Let me reiterate: Ted is perfectly willing to have sex while the child robot he created (and ostensibly treats like a daughter) is standing there watching them, and irritated when Joan refuses. This is played for laughs on a family sitcom.
A whole six hours or so after adopting his filthy new habit, Jamie is caught, and agrees to give it up. The next day, he announces to Ted and Joan that he’s learned his lesson, after finding out that Peter Watson was diagnosed with mouth cancer. The family spends approximately twenty seconds in somber reflection over the tragedy of a young life cut short, before Vicki comes in and announces that she’s moved her cabinet back into Jamie’s room, at Joan’s instruction. “Joanie, you animal!” Ted leers, to which Vicki yells “Borrrrrrrring!” The episode ends with poor Peter Watson all but forgotten in favor of the news that Ted and Joan can fuck in peace again.
I knew that revisiting Small Wonder wasn’t going to be an easy task. After all, things you don’t recall as being good the first time around rarely improve upon a second viewing, and certainly not years later. Everything about the show, from its absurd plot to its saccharine theme song to its 99 cent store special effects makes it seem like a parody of itself, like something you’d see on Adult Swim. The adult actors are useless, and the child actors (particularly Jerry Supiran as Jamie, who damn near shouts all his dialogue) play their roles with the kind of cheerful desperation that can only come from having overbearing stage parents.

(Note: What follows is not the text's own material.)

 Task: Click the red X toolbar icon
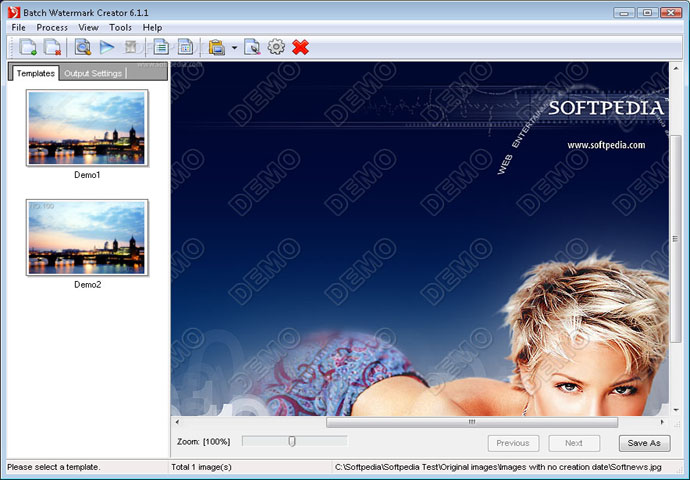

I suppose I also knew, even watching it as a young teenager, that there was something very weird about the gender politics of designing a little girl android whose primary purpose is to be a maid, while ostensibly staying young and cute forever. Looking back now as a shrill, middle aged feminist, all I can say is holy mother of God, how did this ever get made. This show is a festering onion found in a dank corner of a root cellar. It’s a parfait made of various layers of fecal matter. The further you dig in, the worse it smells, and the fact that this was presented as light, family friendly comedy is perhaps the most heinous aspect of it.
I’m just going to come right out and say it: I’m pretty sure that Howard Leeds, the creator of Small Wonder, must have been dealing with some dark shit in his head when it came to women. Even if he hadn’t earlier created a show with a similar premise (only that time the robot was a sexy adult woman played by Julie Newmar), it would still be apparent. Not that anyone comes off well in this, but it’s the female characters who particularly fare poorly. First you have Vicki, a technological miracle reduced to being a docile servant (while dressed like a child half her age). Then you have nagging, shrewish Joan, obnoxious next door neighbor Mrs. Brindle (who thankfully doesn’t appear in this episode), and, perhaps the most oogy character in the whole show, Mrs. Brindle’s daughter, Harriet, a disturbingly thirsty 11 year-old who aggressively lies to, manipulates, and bullies Jamie, for the sole purpose of getting him to go out with her. Rather than someone simply sitting down with Harriet and explaining to her that “no means no,” she is humiliated, again and again, to the audience’s apparent delight. If these are the people from whom Vicki is supposed to learn what it means to be human, perhaps she’d have been better off being “retired” too.